Abstract

Background: Rectosigmoid endometriosis is a severe form of deep endometriosis, which may be responsible for pain symptoms and a wide range of intestinal complains such as diarrhea, constipation, and abdominal cramping. The primary objective of this study was to evaluate the efficacy of long-term therapy with dienogest (DNG), a fourth-generation progestin, for ameliorating quality of life, pain, and intestinal symptoms of patients affected by rectosigmoid endometriosis. Methods: A retrospective analysis of a prospectively collected database was done on patients with endometriotic nodules infiltrating at least the muscular layer of the rectosigmoid wall with an estimated colorectal stenosis <60%. The diagnosis of rectosigmoid endometriosis was based on transvaginal ultrasonography. Patients accepting to participate in the study received continuous oral treatment with DNG at the dose of 2 mg/day. Results: At the end of the first year of treatment, a significant decrease in dysmenorrhea (P < 0.001), chronic pelvic pain (P < 0.001), dyspareunia (P < 0.001), dyschezia (P < 0.001), and in intestinal symptoms (P < 0.001) was observed. A progressive increase of the Endometriosis Health Profile-30 (EHP-30) and Gastrointestinal Quality of Life Index (GIQLI) scores was observed in the first two years of therapy (P < 0.001 and P < 0.001, respectively). Improvements of patients’ symptoms and quality of life were maintained until the end of the study. The regimen was well tolerated, and the frequency and amount of irregular bleeding decreased as treatment progressed.
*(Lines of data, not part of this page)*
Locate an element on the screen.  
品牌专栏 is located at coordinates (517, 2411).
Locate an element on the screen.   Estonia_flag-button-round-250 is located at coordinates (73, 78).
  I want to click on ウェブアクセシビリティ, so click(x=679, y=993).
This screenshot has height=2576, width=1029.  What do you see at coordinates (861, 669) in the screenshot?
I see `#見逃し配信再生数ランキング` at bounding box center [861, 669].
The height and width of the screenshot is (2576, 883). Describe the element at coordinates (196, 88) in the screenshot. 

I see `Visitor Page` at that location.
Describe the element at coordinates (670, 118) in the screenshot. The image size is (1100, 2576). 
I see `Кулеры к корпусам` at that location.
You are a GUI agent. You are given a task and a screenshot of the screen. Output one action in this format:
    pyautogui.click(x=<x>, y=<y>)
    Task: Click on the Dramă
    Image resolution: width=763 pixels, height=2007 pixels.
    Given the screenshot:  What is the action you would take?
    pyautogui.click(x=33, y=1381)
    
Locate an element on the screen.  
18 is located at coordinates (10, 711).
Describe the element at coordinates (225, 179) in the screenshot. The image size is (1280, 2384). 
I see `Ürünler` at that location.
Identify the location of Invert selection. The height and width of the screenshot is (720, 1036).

Conclusion: The current study confirms the efficacy of long-term therapy with DNG for treating symptoms caused by rectosigmoid endometriosis.

Highlights

  • Rectosigmoid endometriosis is defined by the presence of deep endometriotic nodules infiltrating at least the muscularis propria of the rectosigmoid wall; it may affect between 4% and 37% of women with endometriosis [1,2]

  • The diagnosis of rectosigmoid endometriosis was based on transvaginal ultrasonography (TVS)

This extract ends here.